### Exercise material

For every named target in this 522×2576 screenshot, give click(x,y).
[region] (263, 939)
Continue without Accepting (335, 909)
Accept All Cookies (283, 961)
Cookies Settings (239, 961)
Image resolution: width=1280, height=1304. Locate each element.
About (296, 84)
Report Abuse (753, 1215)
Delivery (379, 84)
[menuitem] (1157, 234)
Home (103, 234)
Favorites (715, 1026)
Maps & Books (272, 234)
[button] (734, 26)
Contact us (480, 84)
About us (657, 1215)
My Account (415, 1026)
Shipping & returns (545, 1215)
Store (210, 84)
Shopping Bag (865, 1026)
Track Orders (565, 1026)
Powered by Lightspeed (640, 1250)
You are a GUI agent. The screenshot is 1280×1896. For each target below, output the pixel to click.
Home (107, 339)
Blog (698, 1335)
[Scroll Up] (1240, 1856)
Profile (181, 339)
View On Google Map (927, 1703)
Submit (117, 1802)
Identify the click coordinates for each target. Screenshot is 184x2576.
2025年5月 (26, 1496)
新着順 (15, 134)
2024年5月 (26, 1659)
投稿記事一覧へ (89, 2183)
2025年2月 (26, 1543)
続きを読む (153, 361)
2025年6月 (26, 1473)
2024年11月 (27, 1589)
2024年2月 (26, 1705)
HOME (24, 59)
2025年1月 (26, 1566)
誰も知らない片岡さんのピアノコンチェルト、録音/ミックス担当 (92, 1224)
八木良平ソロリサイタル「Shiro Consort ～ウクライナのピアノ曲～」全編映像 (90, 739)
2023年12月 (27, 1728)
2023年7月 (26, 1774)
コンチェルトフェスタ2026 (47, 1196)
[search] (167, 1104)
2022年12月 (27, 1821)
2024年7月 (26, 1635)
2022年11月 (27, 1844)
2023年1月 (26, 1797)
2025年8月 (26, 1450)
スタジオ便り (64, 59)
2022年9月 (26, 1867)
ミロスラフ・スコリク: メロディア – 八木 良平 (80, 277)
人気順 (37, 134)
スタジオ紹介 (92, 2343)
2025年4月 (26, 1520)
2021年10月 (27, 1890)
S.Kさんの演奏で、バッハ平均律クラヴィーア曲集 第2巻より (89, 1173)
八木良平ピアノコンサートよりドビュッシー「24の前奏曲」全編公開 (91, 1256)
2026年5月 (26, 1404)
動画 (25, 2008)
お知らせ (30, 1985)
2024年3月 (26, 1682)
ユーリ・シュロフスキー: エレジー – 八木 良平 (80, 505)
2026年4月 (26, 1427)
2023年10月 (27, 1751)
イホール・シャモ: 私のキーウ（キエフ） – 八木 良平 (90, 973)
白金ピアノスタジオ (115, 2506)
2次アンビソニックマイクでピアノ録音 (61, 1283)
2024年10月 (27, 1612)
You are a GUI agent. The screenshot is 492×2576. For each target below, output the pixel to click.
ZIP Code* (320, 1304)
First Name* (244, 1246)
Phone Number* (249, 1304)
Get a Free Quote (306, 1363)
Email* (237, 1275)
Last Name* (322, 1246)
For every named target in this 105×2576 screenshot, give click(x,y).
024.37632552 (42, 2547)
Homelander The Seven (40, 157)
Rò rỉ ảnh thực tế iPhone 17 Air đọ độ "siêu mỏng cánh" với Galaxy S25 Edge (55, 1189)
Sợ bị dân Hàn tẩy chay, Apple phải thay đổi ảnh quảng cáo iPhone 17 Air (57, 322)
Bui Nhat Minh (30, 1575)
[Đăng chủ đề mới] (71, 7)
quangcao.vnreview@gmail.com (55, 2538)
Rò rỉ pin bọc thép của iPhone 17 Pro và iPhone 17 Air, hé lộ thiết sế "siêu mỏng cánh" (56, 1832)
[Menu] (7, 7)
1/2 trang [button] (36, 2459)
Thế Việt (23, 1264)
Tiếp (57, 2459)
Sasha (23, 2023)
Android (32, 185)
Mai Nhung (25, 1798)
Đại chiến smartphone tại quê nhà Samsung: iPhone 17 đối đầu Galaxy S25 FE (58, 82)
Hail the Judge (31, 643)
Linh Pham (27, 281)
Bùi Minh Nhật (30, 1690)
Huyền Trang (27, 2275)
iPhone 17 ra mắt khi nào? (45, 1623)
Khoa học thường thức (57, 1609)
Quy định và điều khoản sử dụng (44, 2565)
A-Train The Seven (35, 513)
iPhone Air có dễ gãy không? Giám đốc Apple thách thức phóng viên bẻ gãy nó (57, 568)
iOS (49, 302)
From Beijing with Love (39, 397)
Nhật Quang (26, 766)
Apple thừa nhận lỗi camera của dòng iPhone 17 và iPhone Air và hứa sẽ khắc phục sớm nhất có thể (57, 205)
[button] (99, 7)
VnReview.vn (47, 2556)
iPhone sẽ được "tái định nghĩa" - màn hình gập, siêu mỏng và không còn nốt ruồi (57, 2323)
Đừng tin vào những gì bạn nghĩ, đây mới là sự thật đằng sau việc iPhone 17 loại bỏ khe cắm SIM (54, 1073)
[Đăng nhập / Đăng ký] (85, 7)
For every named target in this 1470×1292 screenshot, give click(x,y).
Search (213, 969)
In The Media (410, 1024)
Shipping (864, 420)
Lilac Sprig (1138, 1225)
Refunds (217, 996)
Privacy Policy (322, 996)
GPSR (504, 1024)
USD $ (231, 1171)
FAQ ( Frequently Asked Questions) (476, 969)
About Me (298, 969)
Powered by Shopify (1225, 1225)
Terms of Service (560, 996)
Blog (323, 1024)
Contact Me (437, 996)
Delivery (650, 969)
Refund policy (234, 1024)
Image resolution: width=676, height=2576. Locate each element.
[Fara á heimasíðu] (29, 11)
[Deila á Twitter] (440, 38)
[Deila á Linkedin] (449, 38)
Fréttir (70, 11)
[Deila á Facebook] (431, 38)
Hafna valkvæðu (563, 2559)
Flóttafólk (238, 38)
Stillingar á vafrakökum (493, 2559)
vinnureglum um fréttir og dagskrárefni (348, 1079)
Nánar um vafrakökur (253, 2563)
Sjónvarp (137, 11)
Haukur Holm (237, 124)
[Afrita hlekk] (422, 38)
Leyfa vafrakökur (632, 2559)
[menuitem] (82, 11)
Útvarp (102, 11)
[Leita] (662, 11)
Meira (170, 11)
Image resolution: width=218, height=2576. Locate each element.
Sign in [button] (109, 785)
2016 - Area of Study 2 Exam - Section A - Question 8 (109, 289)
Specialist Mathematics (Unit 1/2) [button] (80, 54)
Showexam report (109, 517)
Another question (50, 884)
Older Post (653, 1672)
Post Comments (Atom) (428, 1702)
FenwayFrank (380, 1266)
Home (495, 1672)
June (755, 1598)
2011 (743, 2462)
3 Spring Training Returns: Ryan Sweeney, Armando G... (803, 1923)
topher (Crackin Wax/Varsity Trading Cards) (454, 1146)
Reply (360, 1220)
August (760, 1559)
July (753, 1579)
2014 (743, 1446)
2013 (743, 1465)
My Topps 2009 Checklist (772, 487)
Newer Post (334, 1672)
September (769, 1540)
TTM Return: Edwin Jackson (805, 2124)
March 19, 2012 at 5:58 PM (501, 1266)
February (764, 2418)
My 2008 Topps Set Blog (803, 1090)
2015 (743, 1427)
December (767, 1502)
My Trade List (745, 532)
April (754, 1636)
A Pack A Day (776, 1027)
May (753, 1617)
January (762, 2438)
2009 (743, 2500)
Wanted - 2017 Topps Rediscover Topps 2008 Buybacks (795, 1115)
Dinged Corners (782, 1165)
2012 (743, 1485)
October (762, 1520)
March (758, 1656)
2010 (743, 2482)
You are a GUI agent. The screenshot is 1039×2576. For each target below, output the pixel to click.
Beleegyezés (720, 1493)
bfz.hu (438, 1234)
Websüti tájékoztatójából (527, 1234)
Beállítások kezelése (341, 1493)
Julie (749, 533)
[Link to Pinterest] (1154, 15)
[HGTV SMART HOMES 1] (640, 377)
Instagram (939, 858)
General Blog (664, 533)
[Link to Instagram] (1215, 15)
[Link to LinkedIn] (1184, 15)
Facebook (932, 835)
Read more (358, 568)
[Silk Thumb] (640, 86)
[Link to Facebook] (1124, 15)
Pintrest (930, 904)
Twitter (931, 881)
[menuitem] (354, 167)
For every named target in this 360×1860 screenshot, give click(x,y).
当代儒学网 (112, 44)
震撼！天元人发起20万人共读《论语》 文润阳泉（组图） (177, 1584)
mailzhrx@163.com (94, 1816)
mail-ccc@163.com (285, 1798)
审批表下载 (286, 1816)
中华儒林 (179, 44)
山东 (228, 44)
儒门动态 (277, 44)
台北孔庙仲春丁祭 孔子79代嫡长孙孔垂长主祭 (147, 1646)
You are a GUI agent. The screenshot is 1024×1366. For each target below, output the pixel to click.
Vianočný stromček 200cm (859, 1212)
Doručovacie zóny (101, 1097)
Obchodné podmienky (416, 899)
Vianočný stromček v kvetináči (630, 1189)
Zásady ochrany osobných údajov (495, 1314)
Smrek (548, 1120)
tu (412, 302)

######

**Exercise objective:**
Among the records above, only the lines between the line holding "My 2008 Topps Set Blog (803, 1090)" and the line holding "[HGTV SMART HOMES 1] (640, 377)", inclusive, are to be output, exactly as written.

**Result of the task:**
My 2008 Topps Set Blog (803, 1090)
2015 (743, 1427)
December (767, 1502)
My Trade List (745, 532)
April (754, 1636)
A Pack A Day (776, 1027)
May (753, 1617)
January (762, 2438)
2009 (743, 2500)
Wanted - 2017 Topps Rediscover Topps 2008 Buybacks (795, 1115)
Dinged Corners (782, 1165)
2012 (743, 1485)
October (762, 1520)
March (758, 1656)
2010 (743, 2482)
You are a GUI agent. The screenshot is 1039×2576. For each target below, output the pixel to click.
Beleegyezés (720, 1493)
bfz.hu (438, 1234)
Websüti tájékoztatójából (527, 1234)
Beállítások kezelése (341, 1493)
Julie (749, 533)
[Link to Pinterest] (1154, 15)
[HGTV SMART HOMES 1] (640, 377)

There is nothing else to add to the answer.